Özel sektörün dış borcundaki vade kayması giderek belirginleşiyor

Alaattin AKTAŞ
Alaattin AKTAŞ EKO ANALİZ [email protected]

Doların başta euro olmak üzere diğer paralara karşı değer kazanması, bir dönem özel sektörün dış borç stokunun düşük görünmesi gibi bir sonuç doğurdu. Bu etki, geçen yılsonuna göre yapılan değerlendirmeler için hala geçerli. 2014 sonunda euro/dolar paritesi 1.23 düzeyinde bulunuyordu, özel sektör borcuna ilişkin son verinin açıklandığı eylül ayındaki parite ise 1.12. Yani kur etkisi geçen yılsonuna göre hala var. Nitekim Merkez Bankası'nın açıkladığı eylül verilerinde bunu görmek mümkün. 

Özel sektörün yurtdışından sağladığı kısa ve uzun vadeli kredi borcunda dokuz ayda 269 milyon dolarlık düşüş oldu. 2014 sonunda 243.8 milyar dolar olan borç, eylül sonunda 243.6 milyar dolara indi. 
Ne var ki, kur farka dış borç stokunu 8.6 milyar dolar aşağı çeken bir etki yaptı. Kur farkı etkisi olmasaydı, dış borç azalmayacak, aksine 8.5 milyar dolar artış gösterecekti.

Bu arada, kur farkının kısa vadeli ticari krediler için hesaplanamadığını ve rakamlardaki küçük sapmanın bundan kaynaklandığını belirtelim. 

Uzun vadeye kayma var 

Özel sektörün yurtdışından sağladığı kredilerde ilk dokuz ayda toplamda yalnızca 269 milyon dolarlık bir gerileme olduğunu belirttik, yani önemli bir değişiklik yok. Ama toplam kredi stokundaki hareketi kısa ve uzun vadeli olarak değerlendirince karşımıza ilginç bir tablo çıkıyor. 

Dokuz aylık dönemde kısa vadeli borç 16.9 milyar dolar azaldı. Buna karşılık uzun vadeli borçta 16.7 milyar dolarlık artış yaşandı. 

Yani ne oldu; özel sektör "Aman kısa vadeliden uzak durayım ve uzun vadeli borçlanayım" diye birden karar mı değiştirdi? 
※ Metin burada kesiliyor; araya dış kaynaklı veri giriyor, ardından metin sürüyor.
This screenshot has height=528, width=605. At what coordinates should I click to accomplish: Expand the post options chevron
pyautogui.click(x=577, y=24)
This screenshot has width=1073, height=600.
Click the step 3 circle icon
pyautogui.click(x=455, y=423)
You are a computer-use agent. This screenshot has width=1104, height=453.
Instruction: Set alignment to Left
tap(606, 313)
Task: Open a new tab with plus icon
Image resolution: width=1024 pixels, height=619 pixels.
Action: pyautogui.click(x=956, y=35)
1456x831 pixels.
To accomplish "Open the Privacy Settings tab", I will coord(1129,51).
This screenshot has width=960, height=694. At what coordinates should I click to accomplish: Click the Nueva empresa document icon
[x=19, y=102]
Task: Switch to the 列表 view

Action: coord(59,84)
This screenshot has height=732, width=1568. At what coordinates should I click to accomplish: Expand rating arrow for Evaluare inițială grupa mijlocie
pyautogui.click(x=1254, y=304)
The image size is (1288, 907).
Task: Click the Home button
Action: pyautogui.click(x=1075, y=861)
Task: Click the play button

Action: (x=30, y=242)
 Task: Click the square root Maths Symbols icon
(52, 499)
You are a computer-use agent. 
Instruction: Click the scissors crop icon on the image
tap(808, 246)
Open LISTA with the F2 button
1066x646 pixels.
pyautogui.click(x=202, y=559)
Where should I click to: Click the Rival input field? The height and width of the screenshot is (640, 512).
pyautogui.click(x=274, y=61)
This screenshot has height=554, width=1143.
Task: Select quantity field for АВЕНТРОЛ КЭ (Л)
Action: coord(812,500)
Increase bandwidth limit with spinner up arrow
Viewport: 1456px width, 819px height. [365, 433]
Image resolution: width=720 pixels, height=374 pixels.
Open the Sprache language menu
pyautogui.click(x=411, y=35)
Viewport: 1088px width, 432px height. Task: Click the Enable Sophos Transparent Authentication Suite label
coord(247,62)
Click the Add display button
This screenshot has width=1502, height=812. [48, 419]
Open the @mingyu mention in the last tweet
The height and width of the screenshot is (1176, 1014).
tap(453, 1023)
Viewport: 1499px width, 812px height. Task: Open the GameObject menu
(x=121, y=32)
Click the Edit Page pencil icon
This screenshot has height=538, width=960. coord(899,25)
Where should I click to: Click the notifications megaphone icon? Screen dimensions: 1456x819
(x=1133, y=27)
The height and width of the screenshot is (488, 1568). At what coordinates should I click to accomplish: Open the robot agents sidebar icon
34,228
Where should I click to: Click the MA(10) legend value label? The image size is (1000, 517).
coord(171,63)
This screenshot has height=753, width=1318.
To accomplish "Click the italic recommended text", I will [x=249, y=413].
Buradaki ince ayarı bir süre önce değerli meslektaşım Uğur Gürses Hürriyet'teki köşesinde yazdı. Gürses, 20 Ekim'de bu konuyu şöyle açıkladı: 

"Merkez Bankası, yıl içinde yaptığı düzenlemelerle bir yıla kadar olan kısa vadeli döviz borçlanmaları üzerinden talep ettiği zorunlu karşılığı 7 puana yakın artırırken, iki yıla kadar olanları sadece 3 puan artırmış, iki yıldan uzun vadeleri ise 3 puan düşürmüş oldu. Milyar dolarlık finansman sağlayan bankalar için 70 milyon dolar ilave karşılığı Merkez Bankası'na yatırmak demek bu. Peki bankalar ne yaptı? Bankaların bir yıldan kısa yükümlülüklerden 7 puan daha yüksek karşılık yatırmaktan kaçınmak için en basitinden aldıkları kredileri 1 yıl+1 hafta vade ile yani bir yılı geçecek biçimde vade yapılandırmasına gittikleri biliniyor. Bu da, bir yılı aştığı için uzun vadeli finansman ve borçlanma olarak kayda geçti ve Türkiye'nin dış borçlanma verilerinde vade uzamış gibi göründü." 

Dokuz ayda 7 puan 

Özel sektörün yurtdışından sağladığı krediler geçen yılsonunda 244 milyar dolar düzeyinde bulunuyordu ve bu kredilerin yüzde 69 oranında 168 milyar doları uzun vadelilerden oluşuyordu. Aynı tarih itibariyle 76 milyar dolarlık kısa vadeli kredilerin toplamdaki payı ise yüzde 31 düzeyindeydi. 
Eylül sonuna geldik, uzun vadeli krediler 184 milyar dolara çıktı, bu kredilerin toplamdaki payı da yüzde 76'yı buldu. Buna karşılık, kısa vadeli kredilerin tutarı 59 milyara, toplamdaki payı da yüzde 24'e geriledi. 

Öyle anlaşılıyor ki, bir yıldan kısa vadelilerdeki zorunlu karşılık yükünden kaçınmak amacıyla kısa vadelilerin tutarı azaltılmaya, uzun vadelilerin ise artırılmaya devam edilecek. Gerçekte vade yapısı çok fazla değişmiyor olsa bile, kağıt üstünde böyle bir dağılım ortaya çıkacak ve bu da milyonlarca dolarlık zorunlu karşılık yükünden kurtulmayı sağlayacak.